EU shadow-boxing towards Brexit
- Published
The world and her mother, brother, sister and aunts are more than aware by now of the splits in the British government over the kind of relationship the UK should have with Brussels after Brexit. But how united is the EU?
We keep hearing in social and traditional UK media about supposed EU plots, plans and intentions for Brexit. But are all 27 EU countries, plus the European Commission and Parliament, really singing from one hymn sheet?
If they were, it would be an absolute first.
The EU is famous for its internal bickering: small countries resenting larger ones; larger ones trying to dictate; splits between northern and southern Europe, never mind east and west.
As a result, EU countries find it hard to reach consensus over most things - migration, ever closer union, foreign policy. So why should it be any different over Brexit?
Chinks in EU armour
In fact, the wisdom across the Channel is that if only Theresa May and her government had had their Brexit ducks in a row from the moment they triggered formal negotiations with Brussels, they would undoubtedly have had the upper hand. One tight, crack team against an overgrown, unwieldy, fractious bunch.
But quite the reverse happened in stage one of Brexit negotiations last year.
The UK side appeared to the Europeans as shambolic, divided and (initially) ill-prepared, while the EU put on a rare show of unity - largely helped by the fact that all EU players were shoulder-to-shoulder in pressurising the UK to honour financial pledges made while still a member.
But fissures in the EU armour are now showing as we approach Brexit negotiations on the future EU-UK relationship.
Working groups from the 27 EU countries meet regularly in Brussels to discuss different aspects of Brexit.
They say they're finding it tough to agree a common position on future relations with the UK, as long as the British government remains opaque over its stance.
Listening to grumbling European players, it would be tempting to paint them as divided too, between the camps of dogmatists and pragmatists: those who value trade, security and other relations with the UK over an EU rule or regulation; and others who believe the integrity of the EU rulebook governing, amongst other things, the European single market, is ultimately the higher prize.

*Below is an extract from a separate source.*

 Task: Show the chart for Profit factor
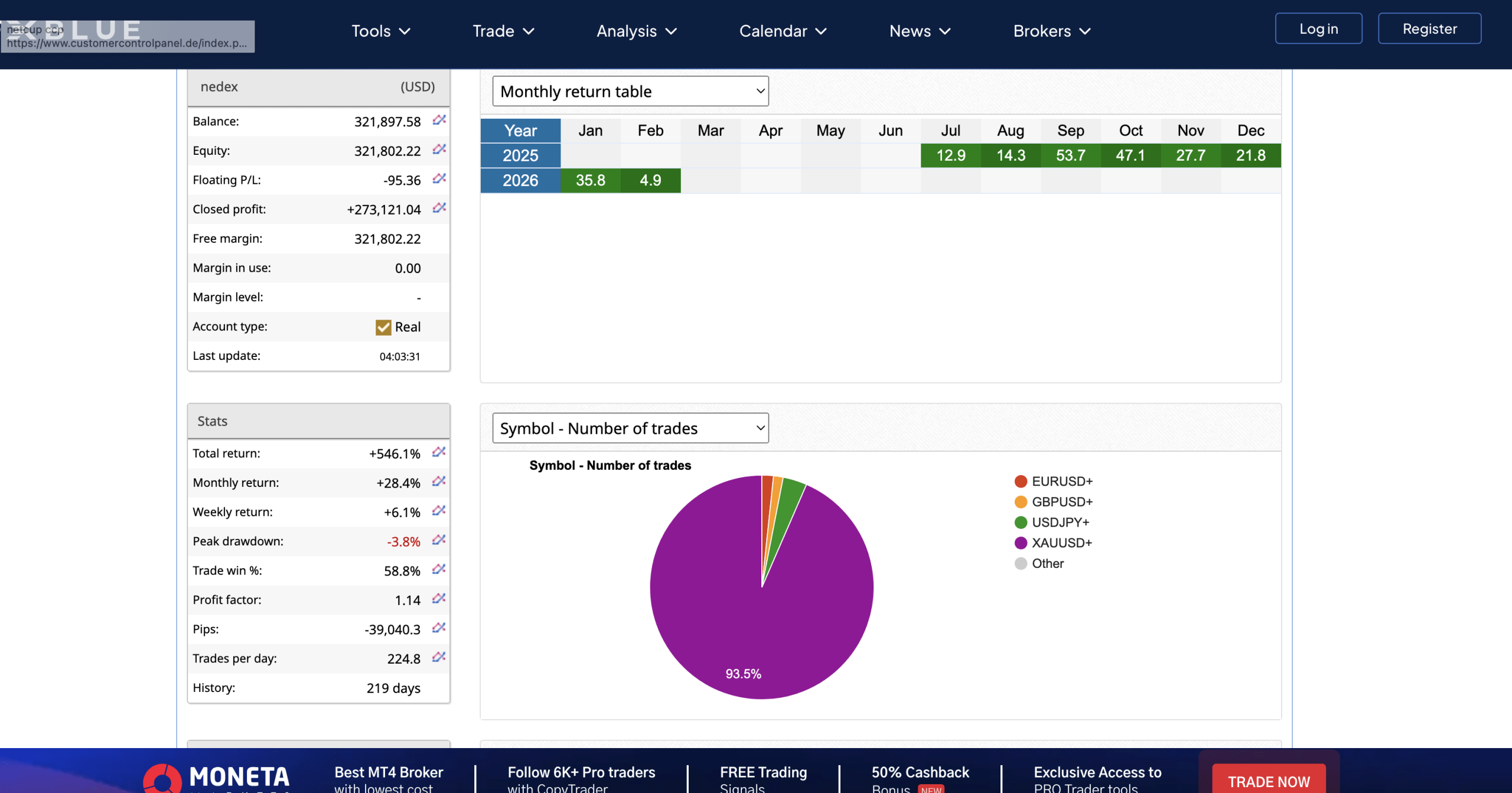[438, 599]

An influential player from a smaller EU country told me: "We all hate that the UK is leaving, but this will always be an important relationship. One contract binding us to the UK will simply be replaced by another. We have to be practical. And positive."
EU big guns France and Germany are proving to be the most hardline. "Paris above all," one EU diplomat told me. "Is this payback for Waterloo? I don't know, but sometimes the rest of us can only roll our eyes."

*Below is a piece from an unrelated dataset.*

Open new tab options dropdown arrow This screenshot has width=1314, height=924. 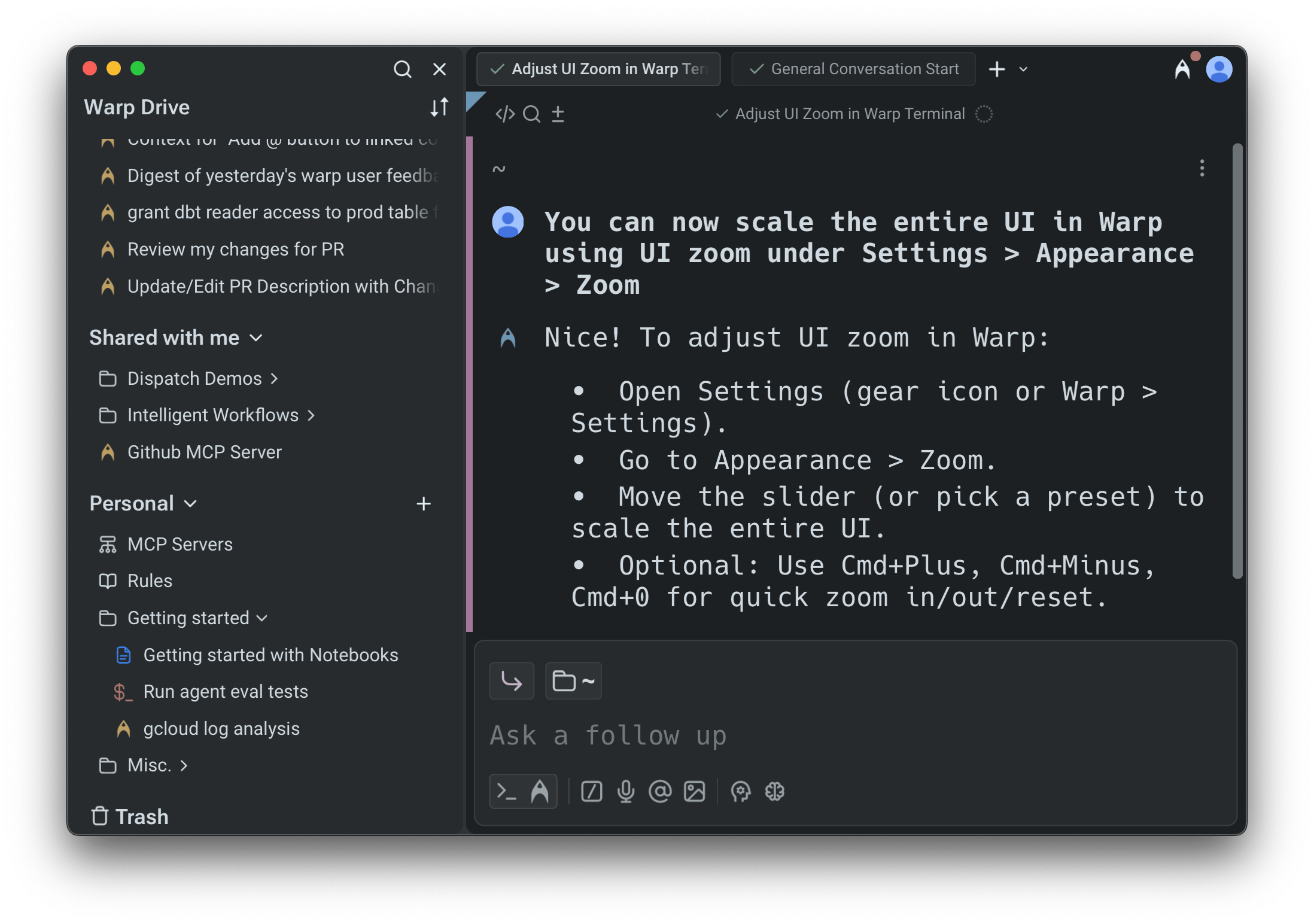1023,69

Now, tempting as it may be to hear comments like that and think 'Aha! The EU really is out to punish the UK for leaving', my sense from meetings with key figures is that the overall mood is one of growing pragmatism and gradual detachment.
Read more on Brexit:
In the UK Brexit continues to hoover up the nation's headlines and political energy - despite government attempts to focus on other issues of public concern like health and education.
But in the rest of Europe, there is not so much focus on Brexit.
On Friday the leaders of the 27 EU countries meet to debate life after Brexit (primarily how to plug the hole in the EU budget that the UK will leave behind), rather than discussing what to do about the UK.
Of course the Danes worry about fishing, the Germans about cars, the French about the impact of Brexit on the port of Calais. But for most EU countries, trade with the UK is not the be-all and end-all.
No 'cherry-picking'
You can expect the EU's chief Brexit negotiator Michel Barnier to maintain a hardline stance in Brexit talks for now.
The EU has long dismissed the UK aim of "cherry-picking" sector-by-sector privileged access to the single market.
EU diplomats like to refer to the UK government's "three basket" idea of varying alignment/divergence in regulations as "fit for the waste paper basket".
But remember we haven't yet actually started formal negotiations on EU-UK future relations.
They won't begin until around Easter at the earliest.
Blueprint, not final deal
In the meantime there's a lot of shadow-boxing going on.
These will be no ordinary trade negotiations between two parties, after all.
Brexit is a political event for the UK and EU.
Both sides will want to demonstrate to their constituents that they hammered out the best possible deal in their interests.
But it's also important to bear in mind that what we are working our way towards here in the Brexit process - ie before the UK leaves in March 2019 - is in EU-speak "a political understanding on the future relationship between the EU and the UK".
Not a final trade deal.
EU law dictates that a member has to leave the bloc and become an outsider or, in EU-speak again, a "third country" before it can hammer out new trade and other relations with the EU again.
So although now feels like crunch time, with speculation of a showdown between in-fighting members of the UK cabinet, and intra-EU differences on Brexit also coming to the fore, arguably in good old Brussels tradition there is a huge opening to kick the can down the road.
That is why EU diplomats are quietly confident now that - from their side at least - a Brexit deal can be struck by March 2019.
Reaching only an "understanding" on the shape of future relations will allow both the UK and the EU more time during the planned (but not yet agreed) transition period after Brexit to hammer out the details on trade, services and more and - maybe - reach a compromise on both sides.
The potential is there, though predictions carry a strong health warning.